Schisandrin B Targets PXR to Enhance Bile Acid Metabolism and Alleviate ANIT-Induced Cholestatic Liver Injury via Dual Pathways

Cholestatic liver injury (CLI) is a rapid progressive liver disorder characterized by the accumulation of bile acids (BA). Although pregnane X receptor (PXR) is a critical regulator of BA metabolism, the synergistic mechanisms of natural compounds targeting these pathways remain unclear. In this study, we demonstrated a positive correlation between BA accumulation and disease severity in clinical samples. Further, we identified Schisandrin B (Sin B), a lignan from Schisandra chinensis, as a potent hepatoprotective agent in α-naphthyl isothiocyanate (ANIT)- induced CLI. We demonstrated that Sin B treatment reduced BA levels and inflammation in ANIT-induced WRL68 cells, liver lobule chips, and mice. Notably, Sin B activated PXR, increased the levels of UDP-glucuronosyltransferase 1A1 (UGT1A1), CYP3A4 (in humans) / CYP3A11 (in mice) and MRPs, and enhanced TFEB transcriptional activity and autophagic flux in vivo and in vitro.
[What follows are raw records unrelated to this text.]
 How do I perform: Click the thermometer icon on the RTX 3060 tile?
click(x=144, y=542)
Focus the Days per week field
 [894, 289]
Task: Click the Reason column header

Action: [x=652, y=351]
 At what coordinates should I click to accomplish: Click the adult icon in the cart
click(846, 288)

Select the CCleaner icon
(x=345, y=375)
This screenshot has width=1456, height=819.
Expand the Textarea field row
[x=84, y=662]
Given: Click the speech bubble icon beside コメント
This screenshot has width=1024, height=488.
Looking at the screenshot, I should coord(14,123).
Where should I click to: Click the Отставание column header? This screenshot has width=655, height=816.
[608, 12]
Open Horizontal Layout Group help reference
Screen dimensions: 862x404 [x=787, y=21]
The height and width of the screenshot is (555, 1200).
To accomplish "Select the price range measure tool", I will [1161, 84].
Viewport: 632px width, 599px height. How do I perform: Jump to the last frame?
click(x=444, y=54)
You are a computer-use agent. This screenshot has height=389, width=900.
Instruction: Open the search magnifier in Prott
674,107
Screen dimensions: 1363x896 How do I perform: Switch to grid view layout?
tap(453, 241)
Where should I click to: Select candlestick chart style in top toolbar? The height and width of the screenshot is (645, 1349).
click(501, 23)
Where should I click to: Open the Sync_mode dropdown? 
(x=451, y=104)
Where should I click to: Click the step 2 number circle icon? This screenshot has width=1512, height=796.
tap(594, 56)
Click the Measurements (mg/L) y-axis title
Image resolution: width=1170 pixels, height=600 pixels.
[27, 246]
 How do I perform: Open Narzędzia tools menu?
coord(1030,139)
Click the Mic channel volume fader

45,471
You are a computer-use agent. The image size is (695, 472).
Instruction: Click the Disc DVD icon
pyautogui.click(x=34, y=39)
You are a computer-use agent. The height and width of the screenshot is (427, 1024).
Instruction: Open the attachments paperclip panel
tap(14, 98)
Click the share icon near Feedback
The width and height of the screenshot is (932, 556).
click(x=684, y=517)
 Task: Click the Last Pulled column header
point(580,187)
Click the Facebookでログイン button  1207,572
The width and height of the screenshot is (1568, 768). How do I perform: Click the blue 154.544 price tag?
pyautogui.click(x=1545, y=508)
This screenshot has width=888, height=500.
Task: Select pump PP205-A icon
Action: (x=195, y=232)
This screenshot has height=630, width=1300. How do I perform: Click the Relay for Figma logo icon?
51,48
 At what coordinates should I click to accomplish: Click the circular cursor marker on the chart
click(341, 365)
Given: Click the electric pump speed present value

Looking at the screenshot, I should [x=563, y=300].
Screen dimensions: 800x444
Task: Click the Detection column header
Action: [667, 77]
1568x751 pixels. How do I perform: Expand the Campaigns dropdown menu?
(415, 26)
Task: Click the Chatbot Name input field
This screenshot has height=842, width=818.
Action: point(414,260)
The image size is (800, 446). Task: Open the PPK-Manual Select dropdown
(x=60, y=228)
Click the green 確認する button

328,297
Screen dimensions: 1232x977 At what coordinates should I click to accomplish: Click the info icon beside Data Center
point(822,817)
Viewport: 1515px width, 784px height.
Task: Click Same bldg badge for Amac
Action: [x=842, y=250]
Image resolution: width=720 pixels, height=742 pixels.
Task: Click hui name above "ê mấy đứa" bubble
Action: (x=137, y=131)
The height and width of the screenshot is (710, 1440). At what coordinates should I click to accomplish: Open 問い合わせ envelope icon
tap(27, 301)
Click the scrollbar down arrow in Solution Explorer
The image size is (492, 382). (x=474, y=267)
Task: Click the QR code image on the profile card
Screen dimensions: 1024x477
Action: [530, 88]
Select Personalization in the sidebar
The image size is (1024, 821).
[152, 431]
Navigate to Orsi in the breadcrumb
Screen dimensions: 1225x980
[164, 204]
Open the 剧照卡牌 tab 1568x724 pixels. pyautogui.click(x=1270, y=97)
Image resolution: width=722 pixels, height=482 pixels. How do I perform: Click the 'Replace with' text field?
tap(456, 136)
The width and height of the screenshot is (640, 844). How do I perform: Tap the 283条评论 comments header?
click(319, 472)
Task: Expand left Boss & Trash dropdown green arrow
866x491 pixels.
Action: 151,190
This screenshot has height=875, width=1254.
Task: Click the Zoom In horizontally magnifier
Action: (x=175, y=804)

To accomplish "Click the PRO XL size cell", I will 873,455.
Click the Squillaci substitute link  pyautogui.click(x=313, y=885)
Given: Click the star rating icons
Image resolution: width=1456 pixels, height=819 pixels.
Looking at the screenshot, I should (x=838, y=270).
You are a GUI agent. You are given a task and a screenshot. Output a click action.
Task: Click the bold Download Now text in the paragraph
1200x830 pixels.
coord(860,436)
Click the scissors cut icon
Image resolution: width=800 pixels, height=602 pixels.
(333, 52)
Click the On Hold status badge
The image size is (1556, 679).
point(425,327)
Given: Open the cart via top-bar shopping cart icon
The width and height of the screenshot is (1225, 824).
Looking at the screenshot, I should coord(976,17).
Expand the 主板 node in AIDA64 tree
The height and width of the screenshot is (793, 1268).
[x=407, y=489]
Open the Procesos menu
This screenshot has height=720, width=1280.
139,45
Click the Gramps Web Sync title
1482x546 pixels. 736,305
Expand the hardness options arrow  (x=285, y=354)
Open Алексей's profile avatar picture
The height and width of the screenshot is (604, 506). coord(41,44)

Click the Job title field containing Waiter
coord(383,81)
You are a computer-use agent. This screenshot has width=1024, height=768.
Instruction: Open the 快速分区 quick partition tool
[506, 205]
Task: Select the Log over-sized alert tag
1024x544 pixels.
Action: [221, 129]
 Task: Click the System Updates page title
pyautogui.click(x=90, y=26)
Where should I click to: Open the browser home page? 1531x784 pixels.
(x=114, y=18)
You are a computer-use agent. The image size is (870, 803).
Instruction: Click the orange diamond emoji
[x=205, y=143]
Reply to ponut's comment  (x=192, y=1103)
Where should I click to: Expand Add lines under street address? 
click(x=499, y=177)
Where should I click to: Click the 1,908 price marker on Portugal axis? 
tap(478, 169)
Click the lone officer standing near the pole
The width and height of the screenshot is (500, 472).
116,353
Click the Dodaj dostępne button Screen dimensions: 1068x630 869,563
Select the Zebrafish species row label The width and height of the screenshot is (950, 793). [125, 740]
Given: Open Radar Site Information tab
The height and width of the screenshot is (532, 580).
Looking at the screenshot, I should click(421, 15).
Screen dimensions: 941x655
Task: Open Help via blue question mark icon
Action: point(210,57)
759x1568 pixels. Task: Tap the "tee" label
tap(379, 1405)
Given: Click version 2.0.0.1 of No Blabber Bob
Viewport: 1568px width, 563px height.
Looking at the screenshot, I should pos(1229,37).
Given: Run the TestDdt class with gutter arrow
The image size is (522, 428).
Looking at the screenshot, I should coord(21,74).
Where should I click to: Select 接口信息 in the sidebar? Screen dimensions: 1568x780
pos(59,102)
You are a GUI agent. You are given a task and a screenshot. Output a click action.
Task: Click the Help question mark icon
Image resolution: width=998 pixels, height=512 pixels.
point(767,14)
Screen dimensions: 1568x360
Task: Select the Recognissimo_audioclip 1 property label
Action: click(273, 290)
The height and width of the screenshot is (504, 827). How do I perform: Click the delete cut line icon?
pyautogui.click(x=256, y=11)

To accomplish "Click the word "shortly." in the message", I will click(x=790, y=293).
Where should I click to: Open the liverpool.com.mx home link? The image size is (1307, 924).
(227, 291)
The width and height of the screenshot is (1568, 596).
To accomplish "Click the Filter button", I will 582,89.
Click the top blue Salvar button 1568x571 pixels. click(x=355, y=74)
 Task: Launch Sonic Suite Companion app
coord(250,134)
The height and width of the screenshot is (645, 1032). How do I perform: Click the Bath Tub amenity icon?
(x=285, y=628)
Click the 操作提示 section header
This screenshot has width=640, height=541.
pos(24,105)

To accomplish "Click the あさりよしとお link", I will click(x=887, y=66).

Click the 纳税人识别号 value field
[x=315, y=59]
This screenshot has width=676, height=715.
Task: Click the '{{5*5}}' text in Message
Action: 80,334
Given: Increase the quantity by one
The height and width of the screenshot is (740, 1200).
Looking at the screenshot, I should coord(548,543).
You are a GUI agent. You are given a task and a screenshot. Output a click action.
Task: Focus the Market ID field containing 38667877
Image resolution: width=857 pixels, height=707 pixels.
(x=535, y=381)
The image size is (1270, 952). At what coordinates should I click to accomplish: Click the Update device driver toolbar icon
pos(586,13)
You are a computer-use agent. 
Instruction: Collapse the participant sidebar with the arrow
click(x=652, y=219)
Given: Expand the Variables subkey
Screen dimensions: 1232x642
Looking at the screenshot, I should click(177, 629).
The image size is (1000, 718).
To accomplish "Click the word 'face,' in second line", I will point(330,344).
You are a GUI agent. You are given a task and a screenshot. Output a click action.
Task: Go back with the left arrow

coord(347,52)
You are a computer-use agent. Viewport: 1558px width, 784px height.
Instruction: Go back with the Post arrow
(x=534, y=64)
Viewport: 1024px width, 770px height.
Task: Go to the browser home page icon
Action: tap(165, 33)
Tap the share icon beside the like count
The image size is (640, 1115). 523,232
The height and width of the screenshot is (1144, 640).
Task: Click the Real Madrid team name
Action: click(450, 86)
Knockout of hepatic Pxr or Tfeb blocked these effects of Sin B. Mechanistic investigation revealed that Sin B is directly binds to PXR at residues S106, G144, and W299, inducing conformational changes in the ligand-binding domain (LBD) was verified through target fishing, molecular dynamics (MD) simulations, drug affinity responsive target stability assay, isothermal titration calorimetry and surface plasmon resonance. Our findings provide structural and functional insights into the dual-pathway mechanism of Sin B and support its therapeutic potential for CLI.